## AUFGABE:
Gib jede Zeile der folgenden Einträge unverändert zurück, in der die Zeichenfolge „height“ vorkommt.
____ EINGABEN ZUR ÜBUNG
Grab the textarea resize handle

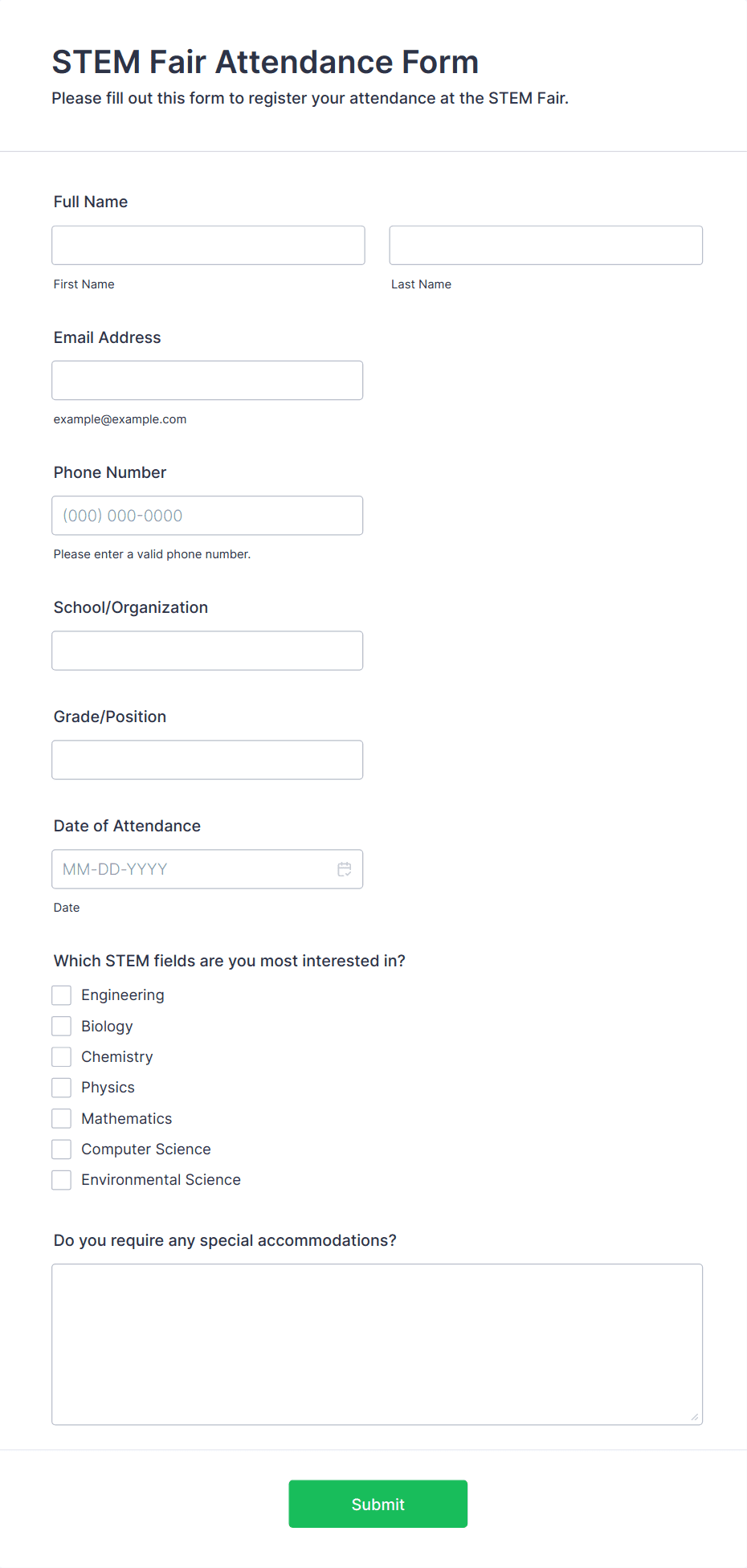(x=695, y=1417)
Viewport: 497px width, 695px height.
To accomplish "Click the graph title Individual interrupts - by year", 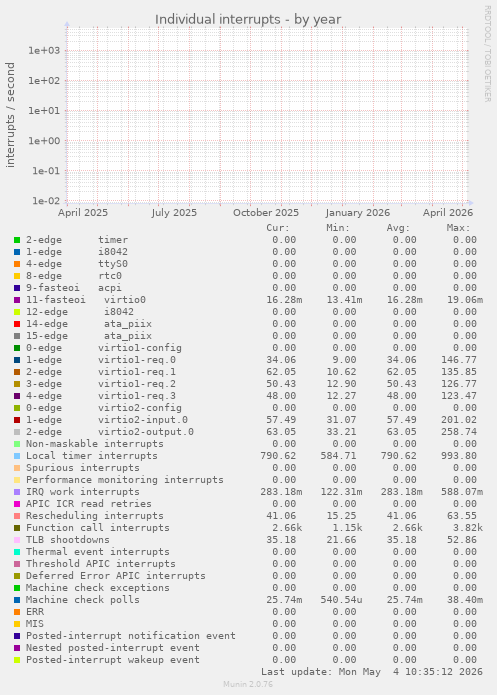I will 248,20.
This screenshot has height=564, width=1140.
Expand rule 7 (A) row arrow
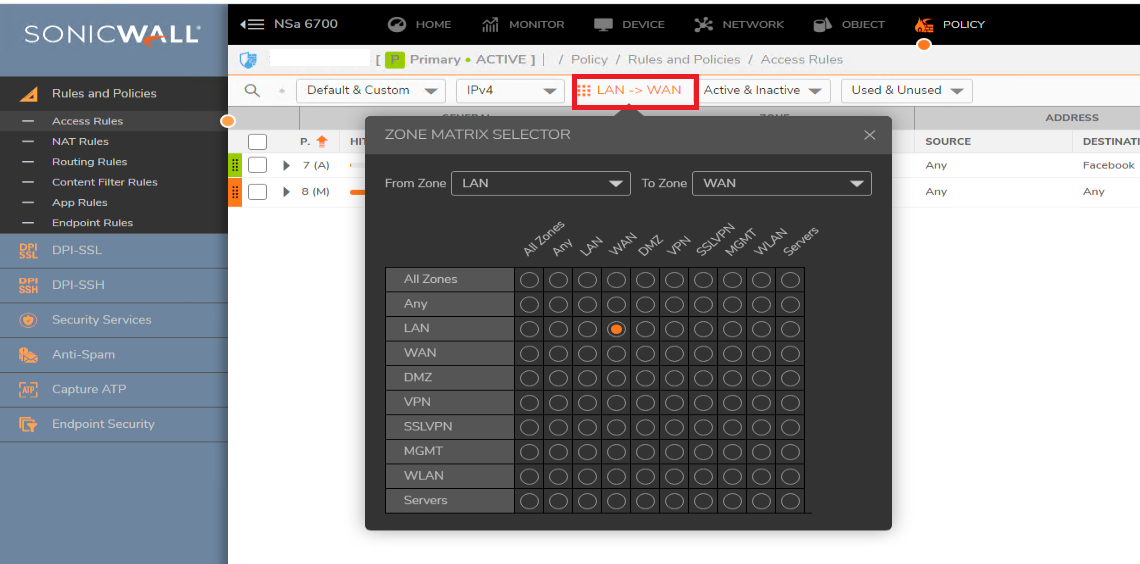point(287,165)
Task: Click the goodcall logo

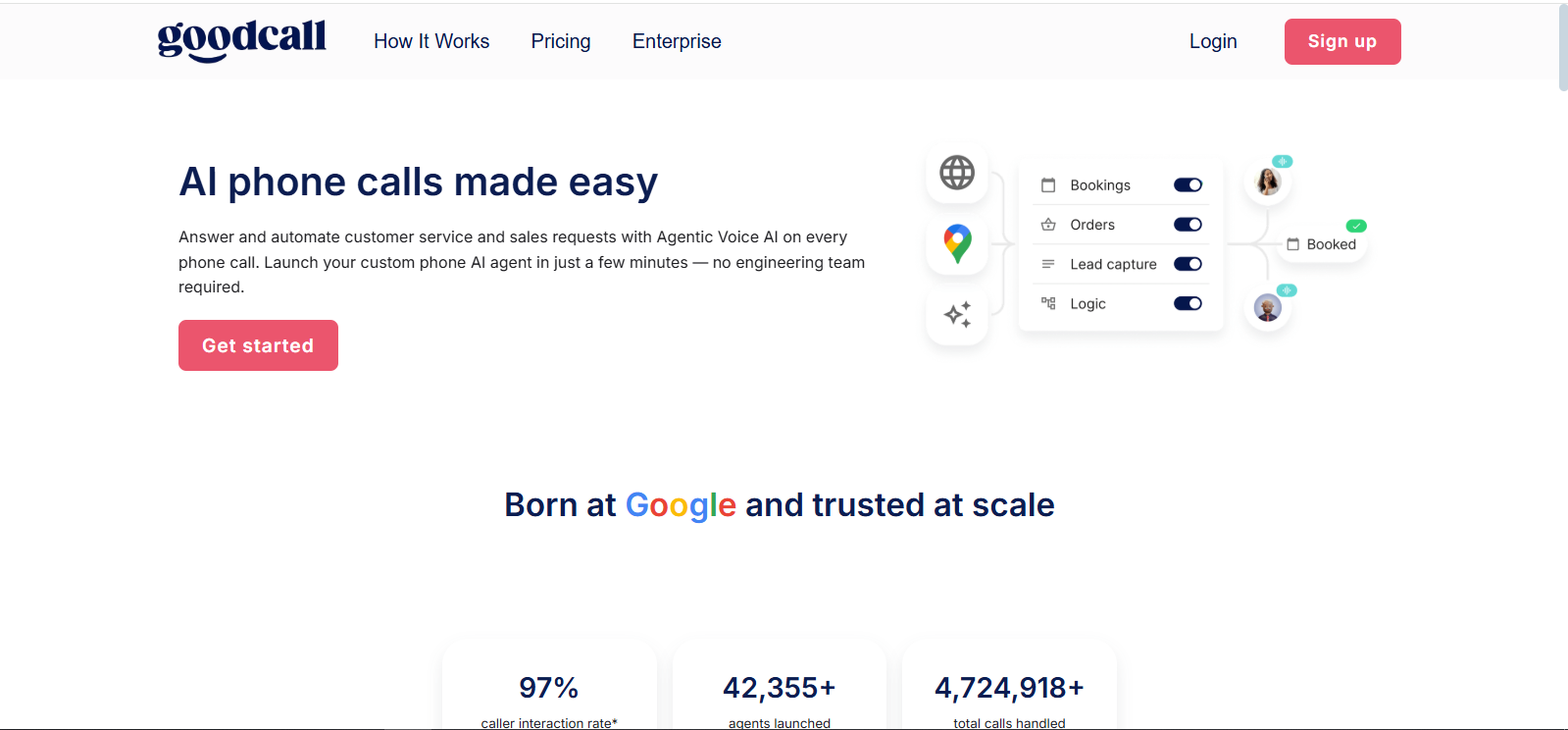Action: point(241,40)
________
## LÖSUNG:
Viewport: 497px width, 695px height.
This screenshot has height=564, width=1140.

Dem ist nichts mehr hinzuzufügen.